After eating a fly, a kitten’s digestive system might full-on reject it, causing the kitten to suffer vomiting and stomach discomfort. If the kitten does digest it, its organs may not yet be able to do anything with the material, meaning that it will cause issues anywhere it goes until it’s passed completely through the kitten’s system.
A Kitten’s system is much different than that of an adult cat. Some things an adult might eat with no problem could kill a young adventurous kitten.
Different contents in human food come to mind, for example, spices in particular. When eaten by an adult cat, it might not have any issues but would cause severe issues (even death) if eaten by a kitten.
Cats are Hunting Machines
They’re cute and cuddly, but if they were big enough, they’d kill you. Furthermore, they’d probably eat you as well. They are so tuned for hunting prey that playing is nearly an exact replica of the action, as discussed above.

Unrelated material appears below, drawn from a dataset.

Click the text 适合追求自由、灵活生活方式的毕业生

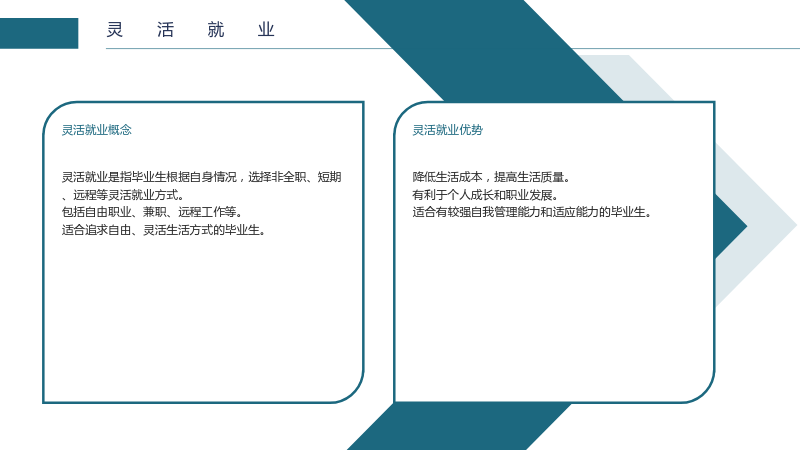pyautogui.click(x=164, y=230)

These instinctual behaviors reach as far back as their ancestors roaming wild, fighting for survival.
The instinct to hunt is always present in a cat regardless of the size, breed, temperament, or upbringing. It’s in their makeup just as plainly as having four legs.
The only thing that has ever changed regarding our domesticated cats is the type of prey when they seek prey, and why. Cats chasing down small critters and eating them; a reality we get to witness whenever a cat has an opportunity to exercise this piece of its predatory instinct.
If you’ve spotted your cat eating a fly or have noticed that your cat has been chasing around a fly, the cat will be fine if the fly gets eaten. It’s perfectly normal cat behavior.
Sometimes humans are too smart for their own good. When we see a cat eat a fly, our first thoughts would be how gross it is or knowing too much about where that fly has been- particularly if previously spotted in or around the cat’s box!
We know enough to get concerned, wondering if the cat will be okay. But cats don’t suffer the burden of these thoughts, nor would they care if they did. They’re cats and will do what they do best whether we like it or not.